• **Task description**:
Edit the lines starting at the one containing "You are a computer-use agent." and ending at the one containing "Instruction: Click the", replacing "computer-use agent" with "desktop automation agent" and leaving all else unchanged. Reproduce only those lines.

• **Stored records**:
========================================================================

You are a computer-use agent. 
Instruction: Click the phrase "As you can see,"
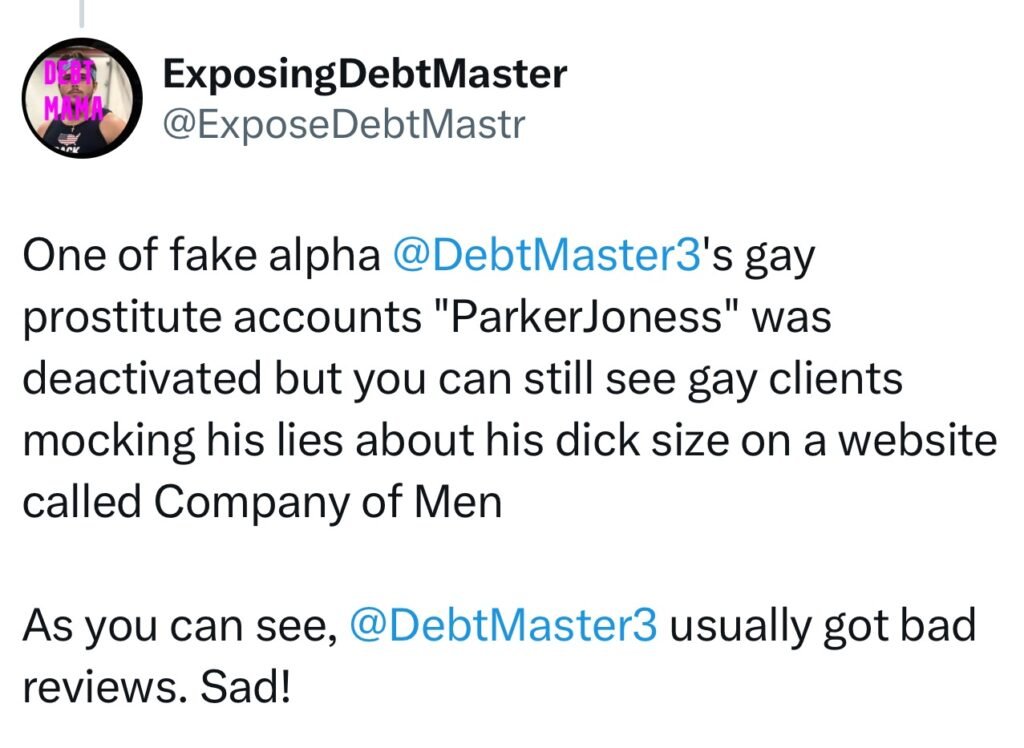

========================================================================

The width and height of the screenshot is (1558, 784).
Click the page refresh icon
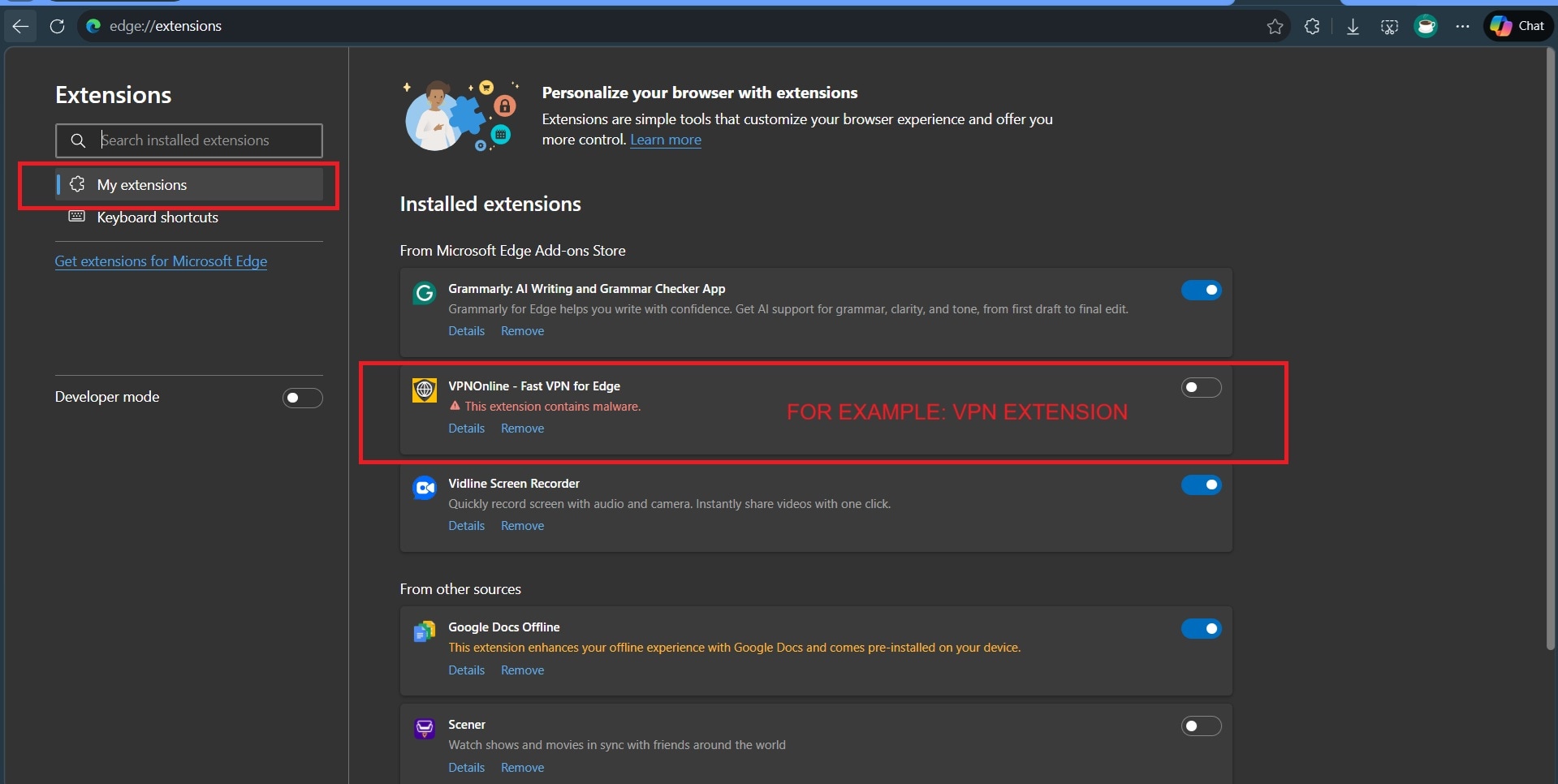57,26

========================================================================

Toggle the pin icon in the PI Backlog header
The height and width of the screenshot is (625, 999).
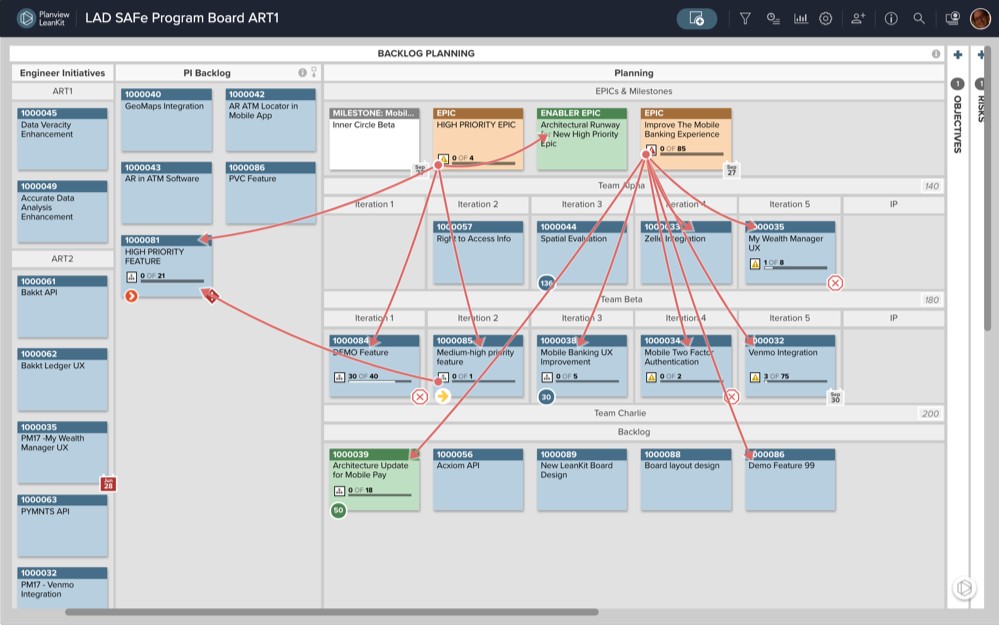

========================================================================

• **The completed task**:
You are a desktop automation agent. 
Instruction: Click the phrase "As you can see,"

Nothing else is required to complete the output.